What's going on here? (oil leak)

snakeye

Veteran Member
Joined
Dec 13, 2009
Location
Montreal, Canada
TDI
2003 Jetta and Wagon, GLS 5sp
So the top of my engine was a complete oily mess, so I pressure washed it, and found these first oil spots soon after.



Is this the ASV shooting oil out? Can it actually do that without also having a boost leak?The oil cap seal was already replaced, and this doesn't seem to be coming from the valve cover, which I also opened and re-torqued recently. Any ideas? This seems to be a recurring problem on all the ALH TDIs that I drive.
 

Tdipwr11

Veteran Member
Joined
May 27, 2022
Location
Ontario
TDI
2003 ALH Jetta
Yeah, that rubber that's around your oil fill cap catches oil spill. It's most likely leaking out of there, down. Take it off, wipe it all with a rag and see what happens
 

03TDICommuter

Veteran Member
Joined
Dec 8, 2016
Location
So. Cal
TDI
01' NB, 5spd
It's likely your EGR valve. There's a vent port and will start spewing oil when the seal fails between the shaft and the intake side of the valve.

Edit: absolutely your EGR valve - you can see it messier there.

Dave
 

csstevej

Top Post Dawg
Joined
Aug 12, 2004
Location
north nj
TDI
2001 golf tdi 4 door auto now a manual, mine, 2000 golf 2 door M/T son's,daughters 98 NB non-TDI 2.0, 2003 TDI NB for next daughter, head repaired and on road,gluten for punishment got another tdi 2001NB,another yellow tdi NB
Yep what 03 said , I had the same issue , I’ve tuned the egr out but kept it for the ASV and sealed up those holes when it started to leak on mine.
 

Fahrvegnugen

Veteran Member
Joined
Jan 21, 2017
Location
Burlington Vt
TDI
01 golf 1.9 alh gls silver
I had that too and just bought a new one from idparts. It didn’t throw a boost code. New one doesn’t leak
 

oilhammer

Certified Volkswagen Nut & Vendor
Joined
Dec 11, 2001
Location
outside St Louis, MO
TDI
There are just too many to list....
Pretty common issue, oil in the charge air tract from normal crankcase scavenging gets pushed up the EGR valve shaft that has a worn bushing and past the internals and out that vent hole.
 

snakeye

Veteran Member
Joined
Dec 13, 2009
Location
Montreal, Canada
TDI
2003 Jetta and Wagon, GLS 5sp
Vent hole, huh... Maybe I'll just attach a tube and direct that oil somewhere where it won't make a mess. It seems to be working fine otherwise.
 

snakeye

Veteran Member
Joined
Dec 13, 2009
Location
Montreal, Canada
TDI
2003 Jetta and Wagon, GLS 5sp
Or try one of GM's tricks they used on the Quad-4 and its variants' water pump weep hole: wrap it with a maxi-pad.
That's an odd fix; was there a tsb for that? I would do it, but it would require monthly changes, and would end up being more costly than a mere tube.
 

oilhammer

Certified Volkswagen Nut & Vendor
Joined
Dec 11, 2001
Location
outside St Louis, MO
TDI
There are just too many to list....
May have been a TSB, but those were issued a little less frequently back then. These were the GM DOHC and SOHC engines, the DOHC came first, and was known as the Quad 4... later a SOHC version came out. Both were initially 2.3L, then later the SOHC was dropped and replaced with the 2.2L Ecotec engine from Opel/Saab, and the DOHC version got bumped up to 2.4L and they dropped the Quad 4 name and just put 'Twin Cam' on the engine instead.

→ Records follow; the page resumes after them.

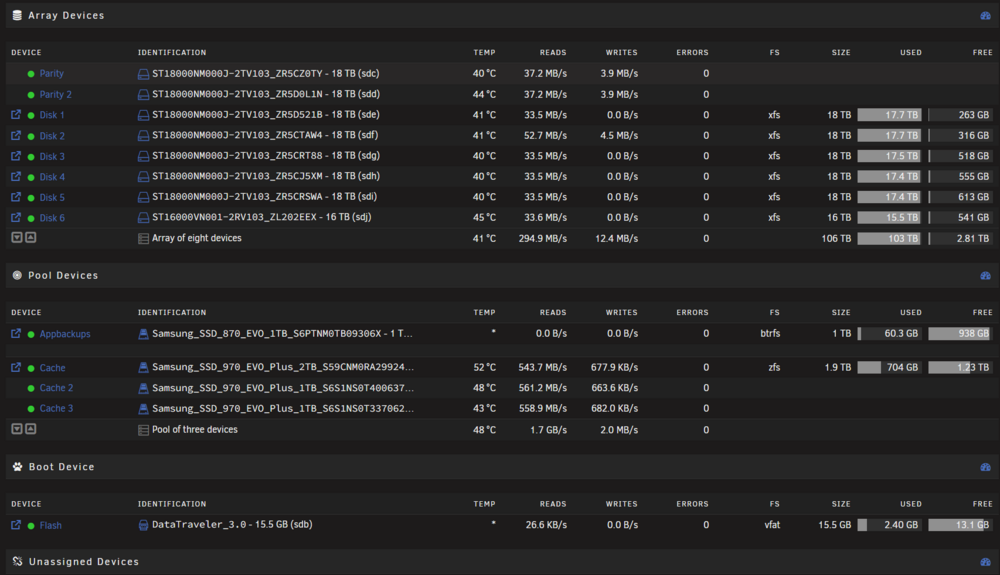Click the Samsung SSD 870 EVO identification
This screenshot has width=1000, height=575.
click(282, 333)
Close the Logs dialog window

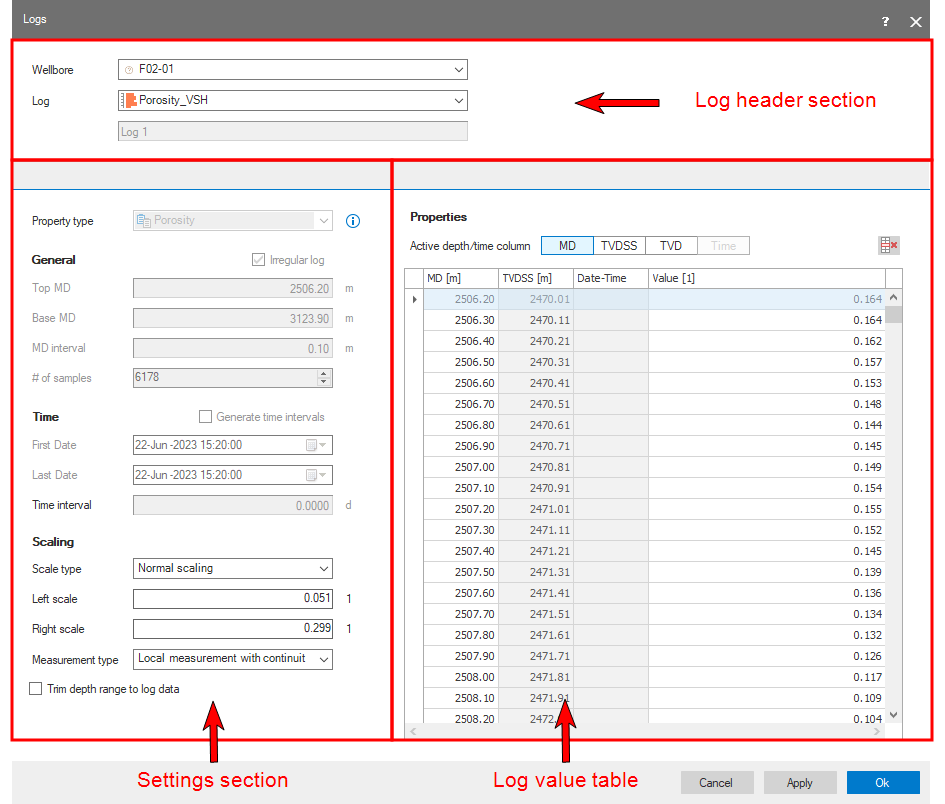(915, 21)
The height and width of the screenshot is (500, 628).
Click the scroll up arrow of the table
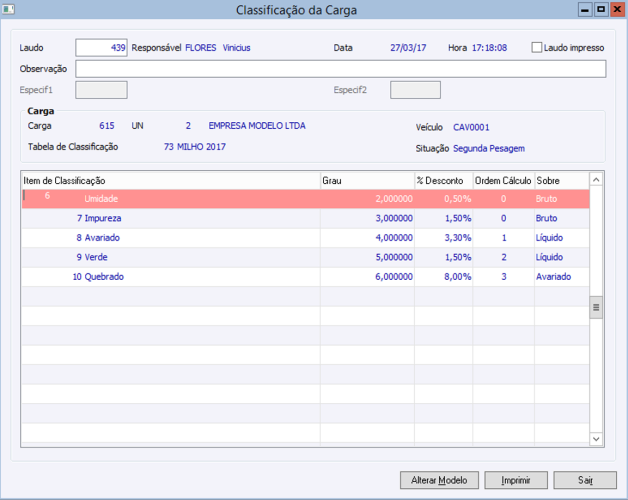[x=596, y=179]
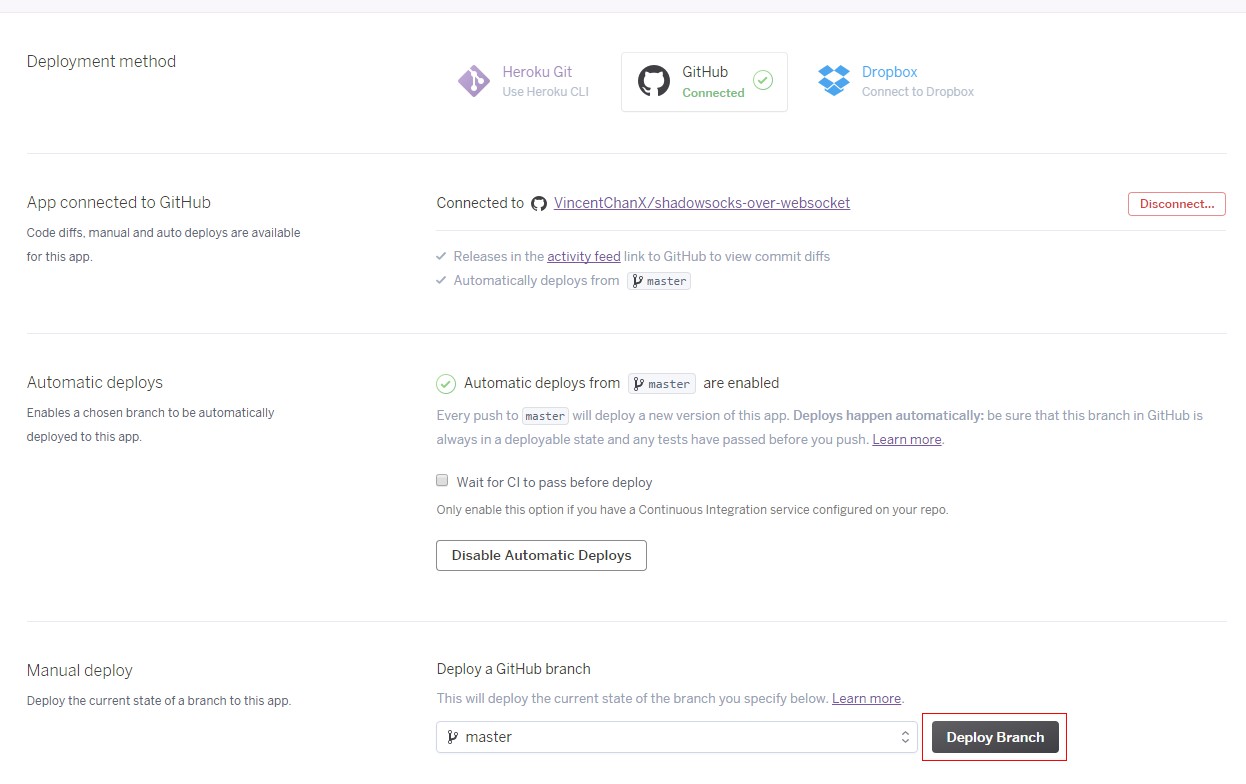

The water pump on those engines was driven off the back side of the timing chain, underneath the exhaust manifold, which had to be removed for access. The 2.3L versions allowed the chain to stay in place, as the pump slid out the back side of the timing case, the chain driven gear was splined and stayed in place. The later 2.4L versions were all one piece, so when the water pump died, you had to take the chain drive all apart. And if the water pump failed and the driver kept going, the chain would jump and bend all the valves.

Anyway, because the water pump was so labor intensive, and they often had a small weep from the weep hole that was no real cause for concern but made a lot of unnecessary warranty claims, they came up with this little plastic band that clipped around the water pump housing. And a little slot in that bad was full of a strip of absorbent material, that lined up with the weep hole.

This captured and slowed down any weepage. Got them out of warranty.